Score-based diffusion via SDEs: brief

What you’ll learn

This is the theoretical capstone of Phase 3. Lessons 11, 12, and 13 derived the same trained network (the noise predictor) and the same training loss (the noise-prediction mean-squared error) from three different starting points (denoising score matching, the DDPM Markov-chain ELBO, and the DDIM non-Markovian sampler). They look like the same equation in different costumes. This lesson is what makes them formally the same equation. By the end you will be able to write the forward stochastic differential equation that the DDPM Markov chain is a discretization of, connect the noise predictor to the score function via a fixed-scalar relationship, analyze the reverse SDE whose drift involves the score function, derive the probability flow ODE that gives a deterministic sampler (the L13 DDIM mechanism formally) and a tractable likelihood (the answer to L9’s “indirect” entry for diffusion), and place L11 through L14 on one unified map. The primary source is Stanford CS236 Lectures 13 and 16 (Stefano Ermon), where the score-based and SDE framings are introduced; Berkeley CS294-158 Lecture 6 (Pieter Abbeel et al.) covers the same material from the diffusion-paradigm side.

Where this fits

This is lesson 14 of 15 and the closing math lesson of the track. It unifies what the three previous Phase 3 lessons built. The capstone at lesson 15 returns to L1’s four-paradigm map with all the math filled in. After this lesson, every model you have read about across the track has a precise mathematical home in one of four buckets, with this lesson’s continuous-time framework serving as the formal description of the score-based / diffusion bucket.

Before you start

Prerequisites: lessons 11, 12, and 13. The SDE framing in this lesson assumes you have the L11 denoising-score-matching framework, the L12 DDPM Markov chain plus closed-form forward shortcut, and the L13 DDIM deterministic sampler. The math here is denser than L13 (continuous-time SDEs, the probability flow ODE, the Anderson reverse-SDE result) but every piece references something you have already seen. Comfort with calculus (the limit interpretation of the discrete chain) and with random-process intuition (the Wiener process as the continuous-time analogue of Gaussian noise per step) makes the reading easier; if you are unsure on either, the worked numerical anchor in this lesson is the way to ground the abstractions.

About the math

This is the most theoretically dense lesson in Phase 3, and the smallest practical leap. The forward and reverse SDEs are one notational step away from the discretized chain you already know; the noise-predictor / score-function identity is one line of algebra from the closed-form forward shortcut; the probability flow ODE is the deterministic limit of the reverse SDE with a constant change. Each result is a clean line of reasoning, but the framework as a whole is what makes diffusion a coherent paradigm rather than three independent recipes. The worked numerical anchor takes a simple linear-drift constant-diffusion variance-preserving SDE and integrates the probability flow ODE through one step end-to-end, with numbers preserved exactly.

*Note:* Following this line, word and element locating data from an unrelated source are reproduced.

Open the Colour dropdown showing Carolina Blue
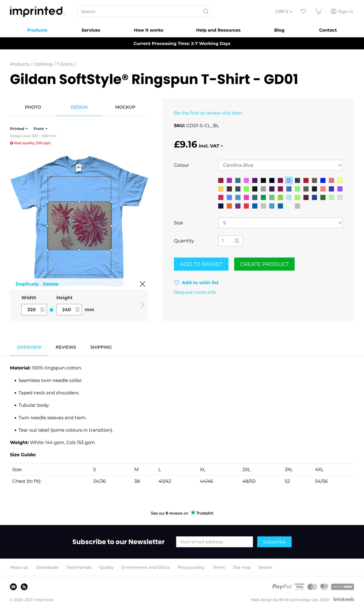Screen dimensions: 364x609 coord(280,165)
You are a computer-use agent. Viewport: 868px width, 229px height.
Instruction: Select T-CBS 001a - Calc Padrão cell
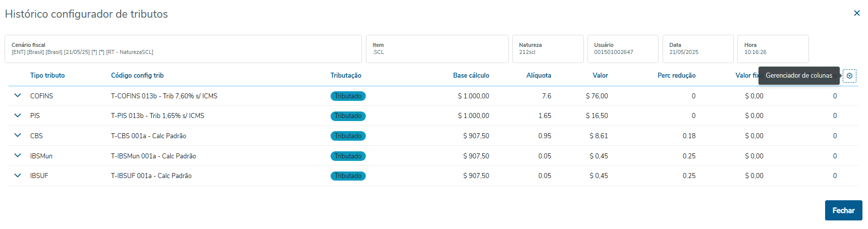pyautogui.click(x=148, y=136)
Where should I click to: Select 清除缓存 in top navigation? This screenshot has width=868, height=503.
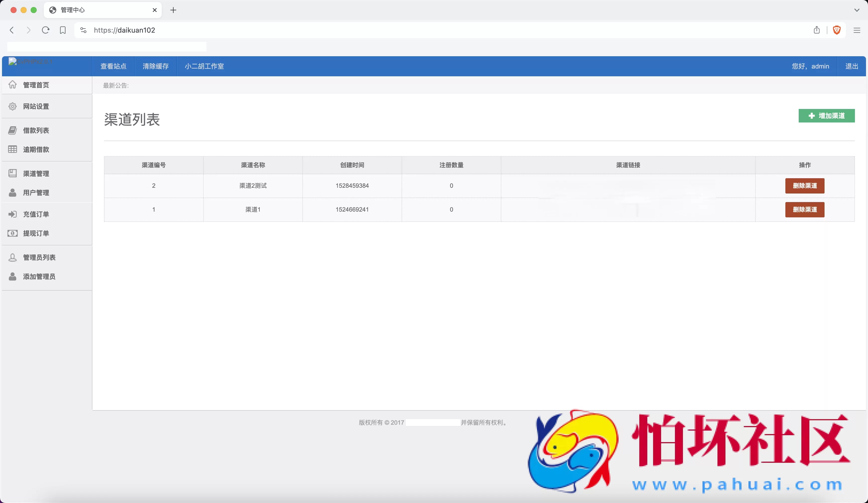[155, 66]
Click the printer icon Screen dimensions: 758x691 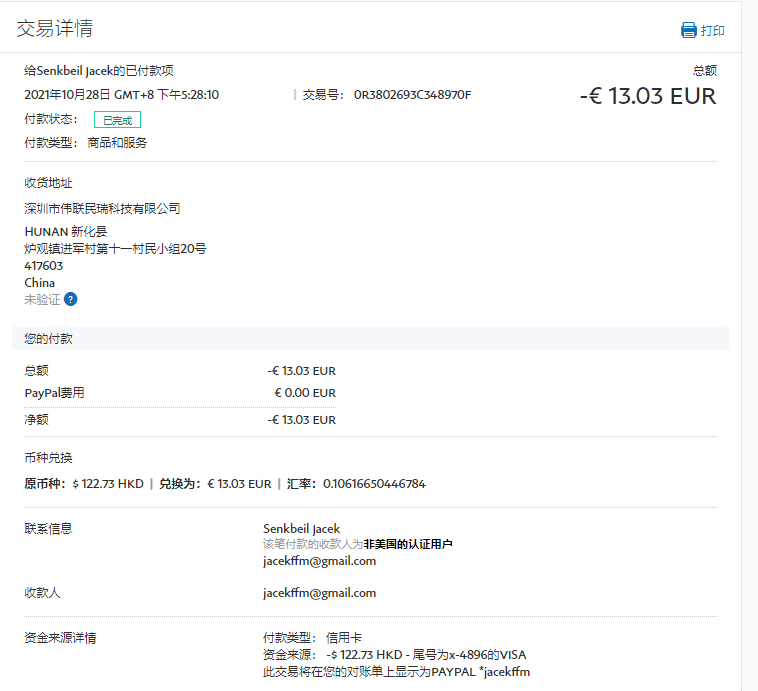point(688,30)
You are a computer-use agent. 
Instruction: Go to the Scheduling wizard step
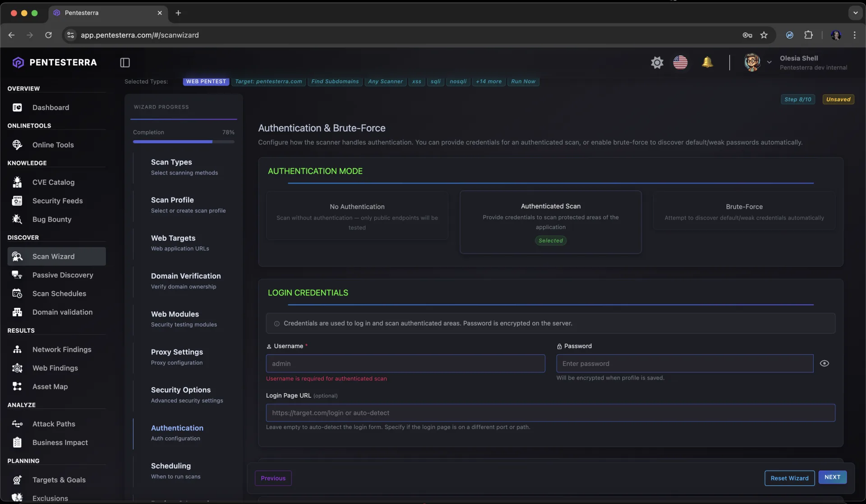(171, 466)
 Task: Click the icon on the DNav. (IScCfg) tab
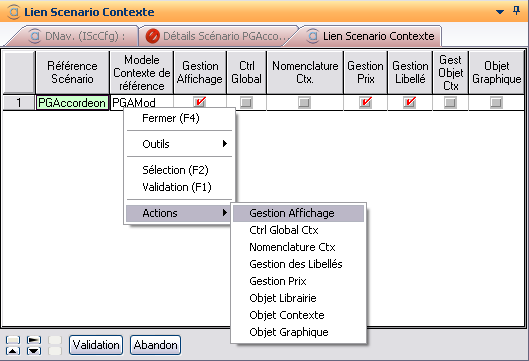(35, 36)
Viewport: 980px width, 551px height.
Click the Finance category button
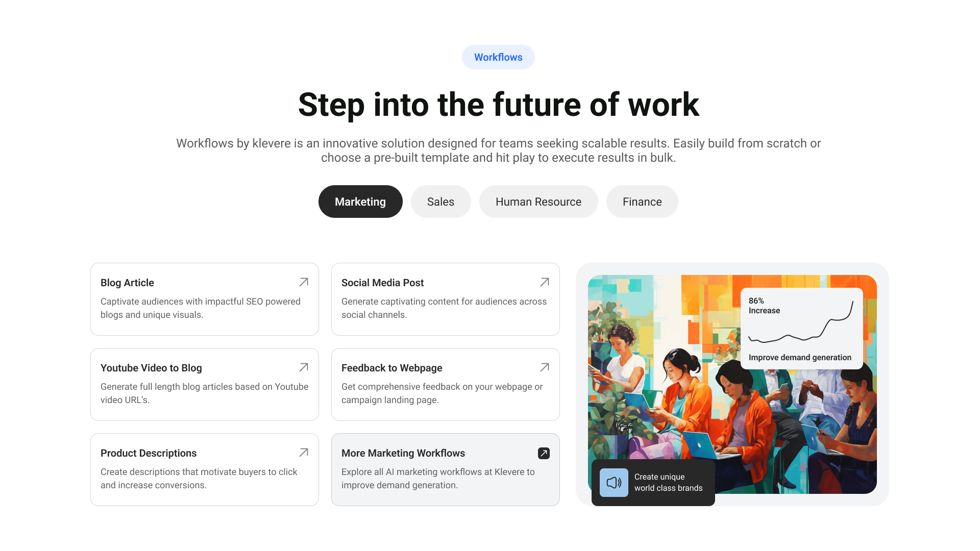click(642, 202)
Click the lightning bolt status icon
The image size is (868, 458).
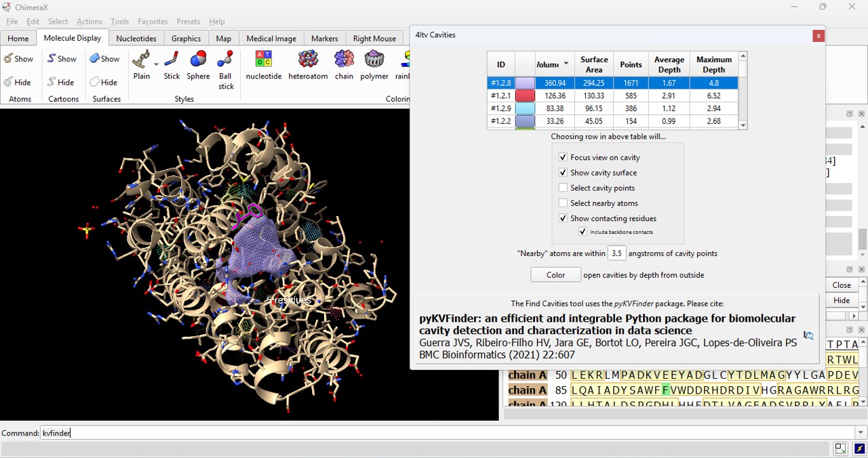point(859,449)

By the end, you’ll be able to

Derive the forward stochastic differential equation that the DDPM Markov chain is a discretization of, and identify the variance-preserving and variance-exploding choices
Connect the noise predictor from L12 to the score function from L11 via the fixed-scalar relationship (negative noise prediction divided by cumulative noise standard deviation)
Analyze why the reverse process is itself an SDE whose drift involves the score function, and explain why integrating it backward produces samples from the data distribution
Derive the probability flow ODE associated with the reverse SDE, and explain why it gives both a deterministic sampler (the L13 DDIM mechanism) and a tractable likelihood evaluation
Place L11, L12, L13, and L14 on one map and explain why three different recipes are the same continuous-time framework with different discretizations and different samplers

Time and difficulty

Read time: about 17 minutes
Practice time: about 16 minutes (a six-question self-check, a one-step probability-flow-ODE integration on a linear-drift constant-diffusion SDE with numbers preserved exactly, a noise-predictor-to-score conversion at three timesteps, and flashcards)
Difficulty: standard, theoretical-capstone-dense. Most math-heavy lesson in Phase 3. The framework is what to remember; the specific equations are the calibration for reading score-based papers fluently.